*** Begin section ***

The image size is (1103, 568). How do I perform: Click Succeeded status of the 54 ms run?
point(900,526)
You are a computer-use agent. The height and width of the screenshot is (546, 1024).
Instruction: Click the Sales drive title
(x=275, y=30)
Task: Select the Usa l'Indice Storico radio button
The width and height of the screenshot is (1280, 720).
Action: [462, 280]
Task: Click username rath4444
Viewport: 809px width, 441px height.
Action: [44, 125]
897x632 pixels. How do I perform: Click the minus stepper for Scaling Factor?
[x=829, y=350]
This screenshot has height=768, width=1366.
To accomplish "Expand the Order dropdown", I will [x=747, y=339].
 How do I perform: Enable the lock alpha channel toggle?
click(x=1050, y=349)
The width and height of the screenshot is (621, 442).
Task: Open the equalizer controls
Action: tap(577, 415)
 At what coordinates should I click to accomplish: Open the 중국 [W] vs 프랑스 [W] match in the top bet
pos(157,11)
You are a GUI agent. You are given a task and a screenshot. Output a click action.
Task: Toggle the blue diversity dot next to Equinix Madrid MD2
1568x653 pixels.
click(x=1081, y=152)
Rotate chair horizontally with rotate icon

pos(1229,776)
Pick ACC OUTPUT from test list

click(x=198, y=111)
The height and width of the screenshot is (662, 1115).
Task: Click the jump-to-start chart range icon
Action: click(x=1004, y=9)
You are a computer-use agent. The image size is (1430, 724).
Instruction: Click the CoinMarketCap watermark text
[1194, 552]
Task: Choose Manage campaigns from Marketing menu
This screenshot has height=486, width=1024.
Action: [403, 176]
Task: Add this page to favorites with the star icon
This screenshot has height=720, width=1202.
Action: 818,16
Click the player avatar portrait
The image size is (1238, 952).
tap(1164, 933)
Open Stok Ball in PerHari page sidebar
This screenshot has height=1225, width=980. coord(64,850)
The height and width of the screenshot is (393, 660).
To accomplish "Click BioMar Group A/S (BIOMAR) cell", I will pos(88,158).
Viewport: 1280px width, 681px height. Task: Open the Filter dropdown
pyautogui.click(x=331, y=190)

*** End section ***

### [Aim of the task]
Give all the entries again exactly; leave none out.

### [Solved problem]
The image size is (1103, 568). How do I perform: Click Succeeded status of the 54 ms run?
point(900,526)
You are a computer-use agent. The height and width of the screenshot is (546, 1024).
Instruction: Click the Sales drive title
(x=275, y=30)
Task: Select the Usa l'Indice Storico radio button
The width and height of the screenshot is (1280, 720).
Action: [462, 280]
Task: Click username rath4444
Viewport: 809px width, 441px height.
Action: [44, 125]
897x632 pixels. How do I perform: Click the minus stepper for Scaling Factor?
[x=829, y=350]
This screenshot has height=768, width=1366.
To accomplish "Expand the Order dropdown", I will [x=747, y=339].
 How do I perform: Enable the lock alpha channel toggle?
click(x=1050, y=349)
The width and height of the screenshot is (621, 442).
Task: Open the equalizer controls
Action: tap(577, 415)
 At what coordinates should I click to accomplish: Open the 중국 [W] vs 프랑스 [W] match in the top bet
pos(157,11)
You are a GUI agent. You are given a task and a screenshot. Output a click action.
Task: Toggle the blue diversity dot next to Equinix Madrid MD2
1568x653 pixels.
click(x=1081, y=152)
Rotate chair horizontally with rotate icon

pos(1229,776)
Pick ACC OUTPUT from test list

click(x=198, y=111)
The height and width of the screenshot is (662, 1115).
Task: Click the jump-to-start chart range icon
Action: click(x=1004, y=9)
You are a computer-use agent. The image size is (1430, 724).
Instruction: Click the CoinMarketCap watermark text
[1194, 552]
Task: Choose Manage campaigns from Marketing menu
This screenshot has height=486, width=1024.
Action: [403, 176]
Task: Add this page to favorites with the star icon
This screenshot has height=720, width=1202.
Action: 818,16
Click the player avatar portrait
The image size is (1238, 952).
tap(1164, 933)
Open Stok Ball in PerHari page sidebar
This screenshot has height=1225, width=980. coord(64,850)
The height and width of the screenshot is (393, 660).
To accomplish "Click BioMar Group A/S (BIOMAR) cell", I will pos(88,158).
Viewport: 1280px width, 681px height. Task: Open the Filter dropdown
pyautogui.click(x=331, y=190)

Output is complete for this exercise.